We’re in the company of a wonderful guide and two porters who are
transporting the bulk of our gear. Since April 2nd when we landed at
the World's Most Dangerous Airport in Lukla, it's been non-stop
adventure. We’ve spent ten of fourteen days hiking in altitudes
over 15,000 feet, exceeding 18,000 feet on our first pass, Kongma La.
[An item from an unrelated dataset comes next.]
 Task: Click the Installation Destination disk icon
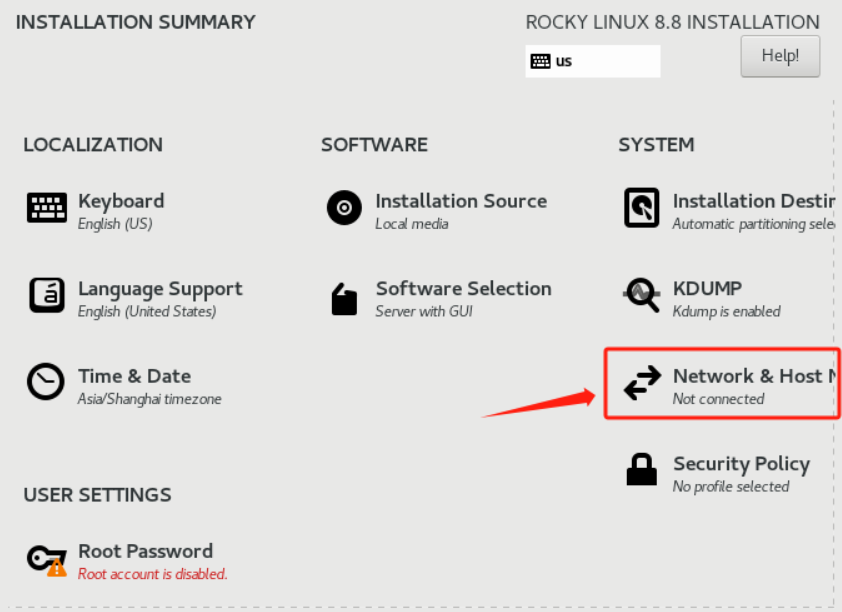[x=641, y=208]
Tomorrow, we’ll tackle our third and final pass, 17,680 foot Renjo
La. To my relief, it will be our last long day.
The
truth is, I’ve reached my breaking point. Not only am I bone tired,
but I'm anxious about the weather. There's speculation about an
approaching heavy snowstorm, and if predictions pan out, Renjo La
will be impassable. After lunch, Tom and I cozy up beneath four
luxuriously thick velour blankets, savoring the warmth of our shared
body heat. As I rest, snug in our cocoon, windblown sleet pelts the
window. I peer outside, and on the ridge above our teahouse, amid the
swirling snow, seven ghostly figures wend their way to Gokyo.
Will
that be us tomorrow?
“I
don’t need to be a hero,” I confess at dinner. And because an
alternate trail exists via Machherma down the valley, I propose that
we split up. I’ll enlist one of the porters to act as my guide, and
in four days, we'll reunite. It’s optimal; I can bow out gracefully
while everyone else completes the trek.
Three
sets of eyes meet mine with searing disapproval.
First
to respond is Gopal. “You’re very strong, Ma’am,” he asserts.
“Very strong.”
I
know I am, but . . .
“You
can't give up now,” Marcus says.
But,
I’m so tired . . .
“Everyone's
tired,” Tom concludes, “but we're just a day away . . . .”
From
completing the Three Passes. Where everyday, someone is either
airlifted out or carried down the mountain. All talk of heroics
aside, I must complete this trek; there is no other option.
Pass
day: 6:30 a.m. I shuffle in my boots against the cold. Tom powers up
the video camera. “How cold is it?” he asks. His exhalations
condense and then vanish in the low-moisture alpine air.
“Siberian
cold,” I answer. “Colder than a witch's tit cold.”
A
translucent veil of clouds dilutes the sun. We skirt the edge of the
frozen lake and begin to climb the trail. Rock hopping across a
stream, I pause to catch my breath. And that's when Gopal points out
the first leg of the pass. A stairway of switchbacks zigzags straight
up the nose. Way
the heck up there, seemingly clinging to the rocks, a party of
trekkers progresses like a pack of sloths.
I
break down. My lower lip trembles, tears cloud my vision, and for a
fleeting moment I'm filled with despair. But there’s no turning
back. When I first stepped out our teahouse and entered the chill of
a new dawn, my fate was sealed. I must surmount the insurmountable,
digging deeper than I've ever dug before. No matter how badly my
hands ache or how exhausted I've become, if ever there were a time to
ignite the flagging strength within me, the time is now.
This
is our last long day.
Fast
forward to 5:00 p.m. We’re gathered 'round a yak dung fire,
cradling cups of sugared tea. Exhilarated, I retrace every step. The
rewarding views of Everest from atop the dreaded switchbacks. The
silent, snow-laden landscape before the last pitch of our climb. The
welcome sight of prayer flags fluttering on the summit. The
expressions of our porters, jubilant from ear to ear. When I close my
eyes I can visualize our final push to the top, the congratulatory
pats on the back and high fives all around. Gratitude, in the purest
sense imaginable, courses through me; a wellspring of hope and
inspiration that will endure until my trekking days are over.
Suddenly,
Gopal is speaking. He waits until this moment to reveal the details
of his own personal achievement, and his face lights up with pride.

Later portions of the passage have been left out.